Twelve public pension funds with a combined total of $787 billion in assets were analyzed for “The Big Squeeze: How Money Managers’ Fees Crush State Budgets and Workers’ Retirement Hopes.” The researchers found that under the standard fee structure, managers are being paid up to 2 percent of assets under management (AUM), plus a “performance fee,” also known as carried interest. These bonuses are often up to 20 percent of annual profits.
“Rather than following Wall Street’s actions, which erode working people’s pensions by charging unjustifiable fees, this report provides a blueprint for retirement security,” said AFT President Randi Weingarten. She added that, if adopted by pension trustees and responsible legislators, it offers a path forward that also “fuels economic growth and creates good jobs.”
Click here for press coverage of the report’s analysis.
The report finds that if the fee structure had been halved, the funds examined would have saved $3.8 billion per year in alternatives fees. In the future, the average pension fund will save an additional $1.8 billion after five years, $8 billion after 15 years, and $30 billion after 30 years. These relatively conservative changes would produce a “win-win” for future retirees as well as the tax-paying public who ultimately pay the price for the current fee structure.
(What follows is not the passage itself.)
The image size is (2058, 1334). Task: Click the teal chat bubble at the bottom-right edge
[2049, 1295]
“Our union’s analysis offers a path forward for lawmakers and pension trustees in states like ours,” said AFT Connecticut President Jan Hochadel. “Redirecting these exorbitant fees and bonuses back into under-funded retirement systems would help shore up vital public assets and help stabilize the economy. That makes this report a valuable tool for moving elected leaders to make better choices,” added Hochadel, who also serves as a vice president on our national union’s executive committee.
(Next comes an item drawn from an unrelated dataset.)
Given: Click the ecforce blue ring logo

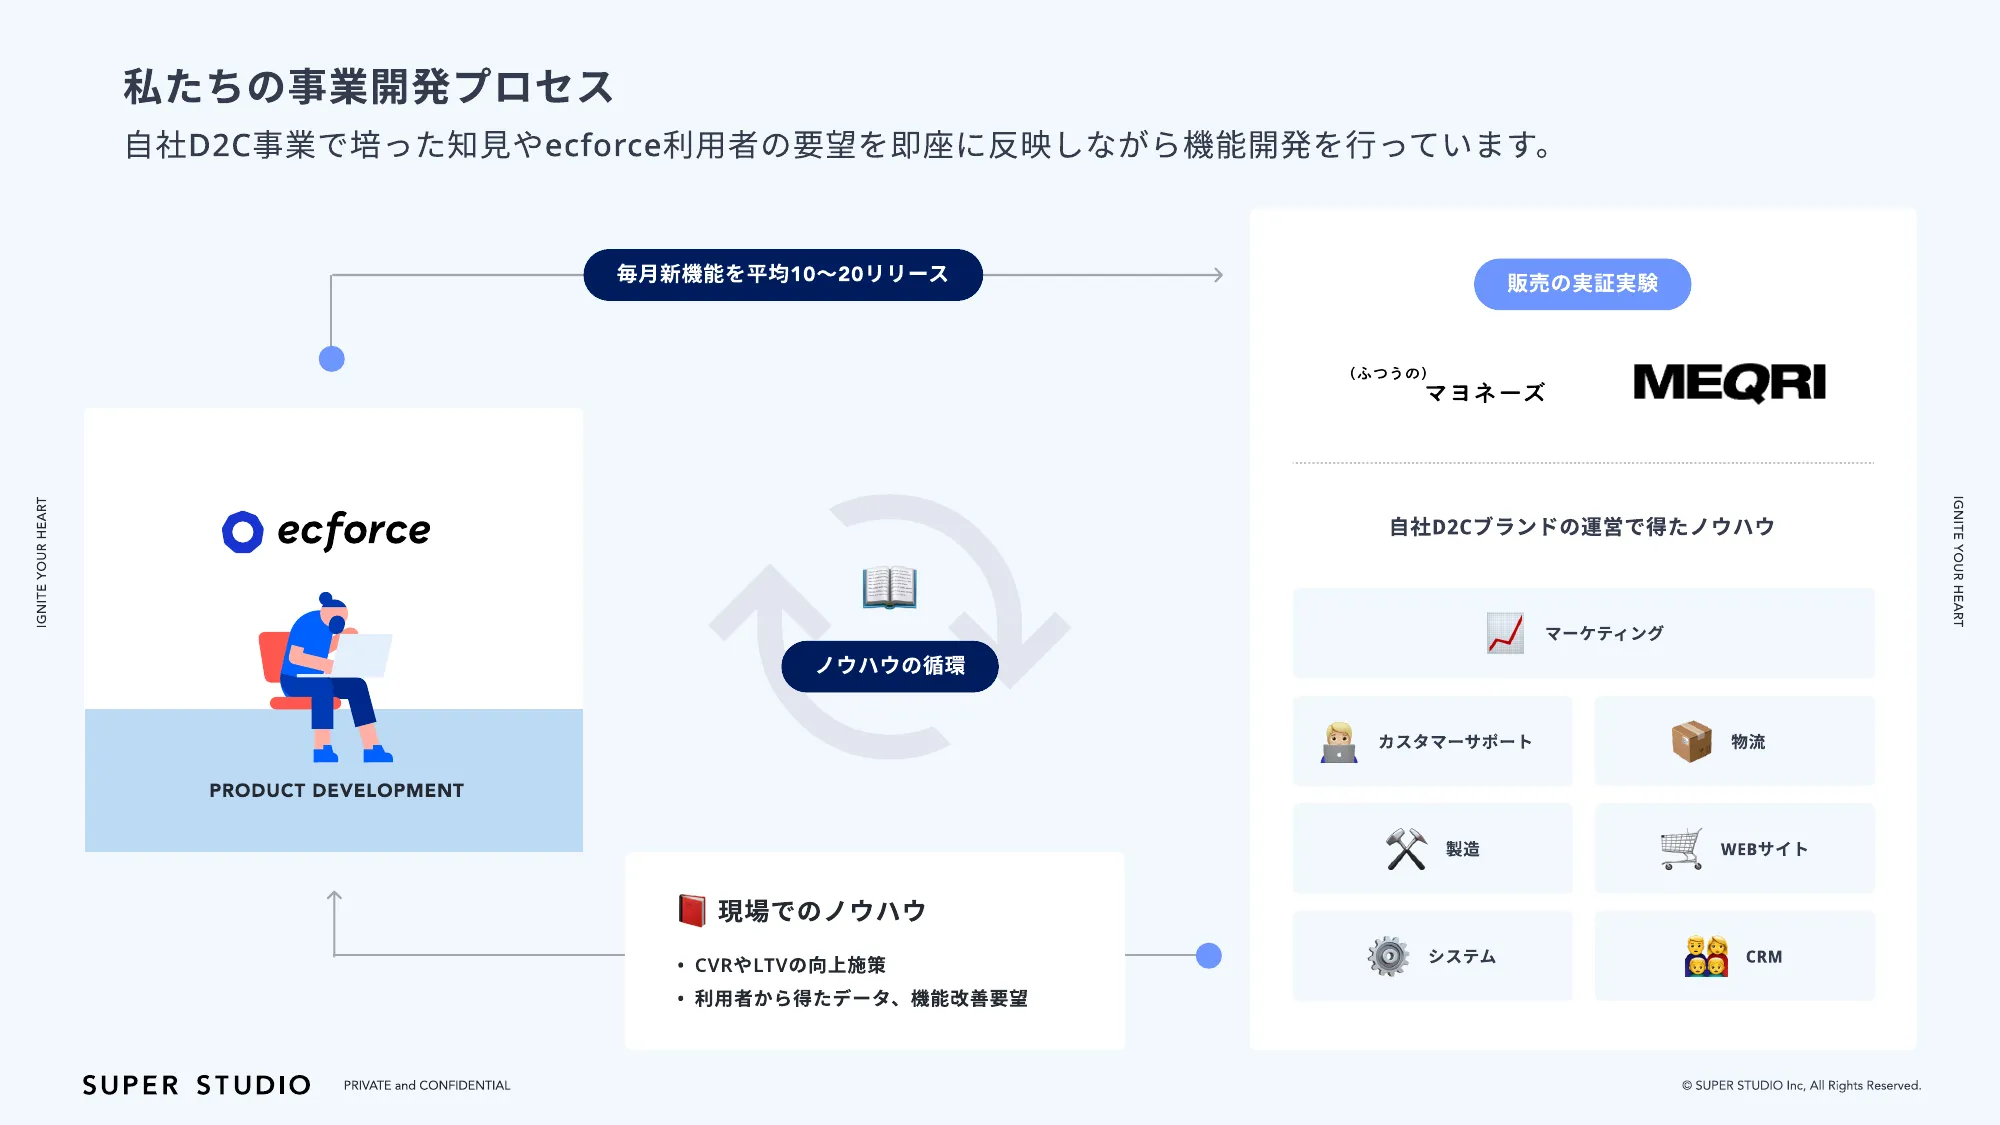Looking at the screenshot, I should [243, 532].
In a majority of states, pensions for state and municipal public employees are severely underfunded. According to a 2016 study, the average funding level is just 75 percent, and the total unfunded liability of all plans combined stands at $1 trillion.
Union members in Connecticut have for decades advocated for measures to strengthen the State Employees Retirement System (SERS), which is today a well-funded and modest pension plan. It has been plagued by long standing legacy debts caused by politicians in office long before 1981 when state employees began collectively bargaining for retirement benefits.
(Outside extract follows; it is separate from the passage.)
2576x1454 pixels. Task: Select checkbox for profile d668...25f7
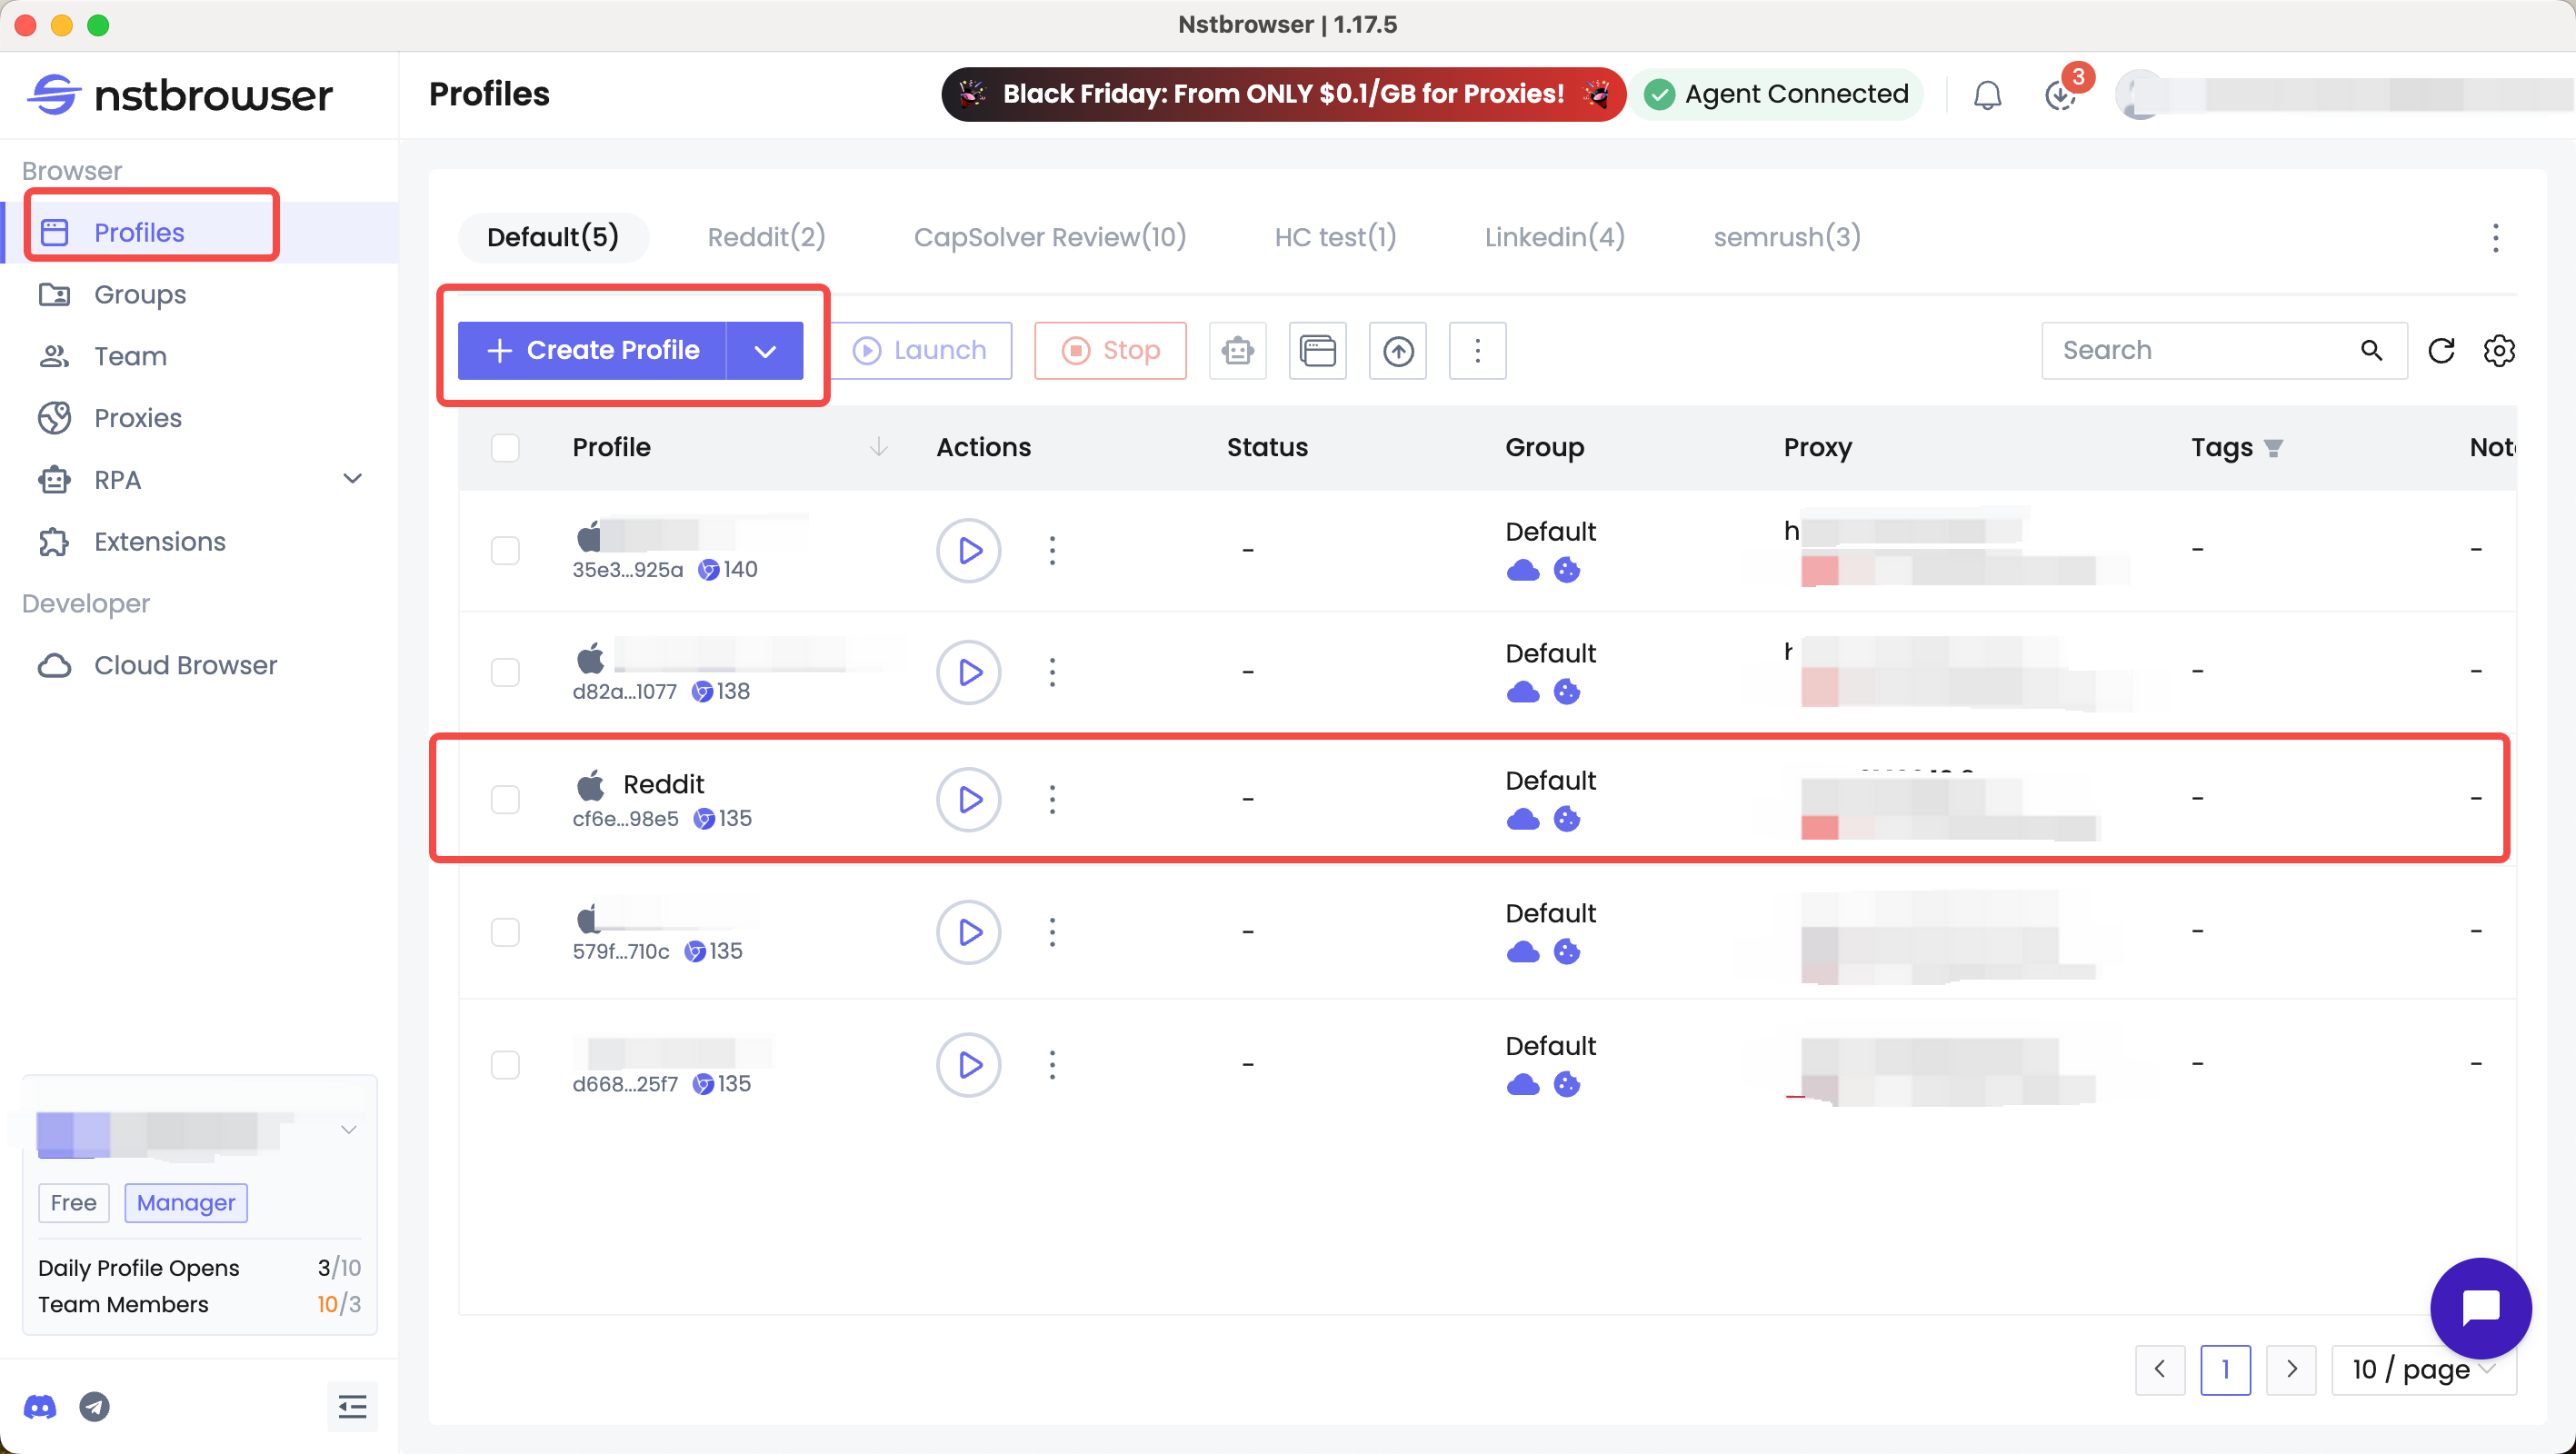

“Pensions play an important role in Connecticut’s economy,” said MaryAnn Goggin, the president of the retirees chapter of our AFT Connecticut-affiliated Administrative & Residual (A&R) Employees Union. “They support jobs and generate purchasing power in local communities — every dollar paid out in state pension benefits supports $1.31 in total economic activity. This is real data that politicians should be using to craft fairer policies,” added Goggin, who retired from the Department of Information Technology (DOIT) after 27 years in public service.
Click here for our previous report on efforts to strengthen state employees’ pension funding.
The report includes common-sense reforms, including that pensions divest from risky investments, properly disclose and adopt limits for fees, as well as establish reporting requirements. It also advises advocates to develop trustees to support legislation mandating the publication of fees by fund and asset managers.
Our national union’s report is the third in a series exposing excessive hedge fund fees, following the publication of “Ranking Asset Managers” and “All That Glitters Is Not Gold.” This latest report on May 12 was reviewed and adopted by the AFT Trustee Council, the committee that oversees members’ retirement assets across multiple funds.